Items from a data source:
++++++++++

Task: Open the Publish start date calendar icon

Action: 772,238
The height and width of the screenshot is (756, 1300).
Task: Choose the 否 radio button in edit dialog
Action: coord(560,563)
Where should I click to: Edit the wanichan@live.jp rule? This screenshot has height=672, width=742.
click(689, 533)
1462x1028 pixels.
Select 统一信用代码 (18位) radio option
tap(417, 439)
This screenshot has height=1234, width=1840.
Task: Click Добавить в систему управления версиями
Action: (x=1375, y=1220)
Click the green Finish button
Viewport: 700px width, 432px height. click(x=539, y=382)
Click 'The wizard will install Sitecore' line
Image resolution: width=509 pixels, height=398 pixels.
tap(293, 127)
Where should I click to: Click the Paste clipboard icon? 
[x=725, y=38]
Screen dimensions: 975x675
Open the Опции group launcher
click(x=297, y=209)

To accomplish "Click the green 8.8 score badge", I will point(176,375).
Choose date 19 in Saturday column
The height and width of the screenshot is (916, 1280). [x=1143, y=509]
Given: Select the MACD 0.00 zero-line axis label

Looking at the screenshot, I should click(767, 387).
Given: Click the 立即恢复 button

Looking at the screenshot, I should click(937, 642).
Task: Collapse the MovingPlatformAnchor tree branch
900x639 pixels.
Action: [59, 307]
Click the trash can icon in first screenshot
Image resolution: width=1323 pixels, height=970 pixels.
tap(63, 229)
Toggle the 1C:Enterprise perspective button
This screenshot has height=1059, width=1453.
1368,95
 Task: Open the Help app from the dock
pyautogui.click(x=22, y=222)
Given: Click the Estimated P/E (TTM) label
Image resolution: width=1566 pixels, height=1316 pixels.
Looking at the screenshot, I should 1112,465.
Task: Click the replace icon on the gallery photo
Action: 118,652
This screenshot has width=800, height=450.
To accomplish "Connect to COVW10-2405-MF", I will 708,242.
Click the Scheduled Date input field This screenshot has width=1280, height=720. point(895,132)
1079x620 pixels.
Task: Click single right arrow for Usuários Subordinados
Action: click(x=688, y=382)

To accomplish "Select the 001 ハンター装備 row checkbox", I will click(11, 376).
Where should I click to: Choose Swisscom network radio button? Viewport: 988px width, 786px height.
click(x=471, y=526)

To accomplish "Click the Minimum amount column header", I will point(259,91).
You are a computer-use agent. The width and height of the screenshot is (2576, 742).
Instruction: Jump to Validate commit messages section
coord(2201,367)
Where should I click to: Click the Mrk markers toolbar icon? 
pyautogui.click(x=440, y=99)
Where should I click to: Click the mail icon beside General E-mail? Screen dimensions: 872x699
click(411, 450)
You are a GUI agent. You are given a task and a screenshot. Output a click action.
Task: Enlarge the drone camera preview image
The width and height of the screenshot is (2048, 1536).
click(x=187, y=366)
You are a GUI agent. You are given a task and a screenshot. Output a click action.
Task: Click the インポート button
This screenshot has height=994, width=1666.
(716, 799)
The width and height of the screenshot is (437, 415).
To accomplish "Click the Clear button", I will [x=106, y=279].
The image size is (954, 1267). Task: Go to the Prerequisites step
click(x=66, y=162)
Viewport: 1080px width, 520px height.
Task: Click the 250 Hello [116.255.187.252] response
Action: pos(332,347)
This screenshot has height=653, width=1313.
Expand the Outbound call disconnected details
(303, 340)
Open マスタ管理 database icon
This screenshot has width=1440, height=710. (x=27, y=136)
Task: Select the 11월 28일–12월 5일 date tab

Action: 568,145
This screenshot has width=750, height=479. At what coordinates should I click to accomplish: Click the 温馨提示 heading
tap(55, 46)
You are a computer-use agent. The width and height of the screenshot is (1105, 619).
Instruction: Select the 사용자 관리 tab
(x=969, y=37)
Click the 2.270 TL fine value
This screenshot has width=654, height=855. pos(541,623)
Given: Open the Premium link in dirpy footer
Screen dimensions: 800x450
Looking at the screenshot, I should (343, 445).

++++++++++

WHAT THE EXERCISE ASKS =>
In the entries above, the lines between the one holding "Open the Опции group launcher" and the one holding "Click the trash can icon in first screenshot", inclusive, are to be printed exactly as written, and those alone.

ANSWER BOX =>
Open the Опции group launcher
click(x=297, y=209)

To accomplish "Click the green 8.8 score badge", I will point(176,375).
Choose date 19 in Saturday column
The height and width of the screenshot is (916, 1280). [x=1143, y=509]
Given: Select the MACD 0.00 zero-line axis label

Looking at the screenshot, I should click(767, 387).
Given: Click the 立即恢复 button

Looking at the screenshot, I should click(937, 642).
Task: Collapse the MovingPlatformAnchor tree branch
900x639 pixels.
Action: [59, 307]
Click the trash can icon in first screenshot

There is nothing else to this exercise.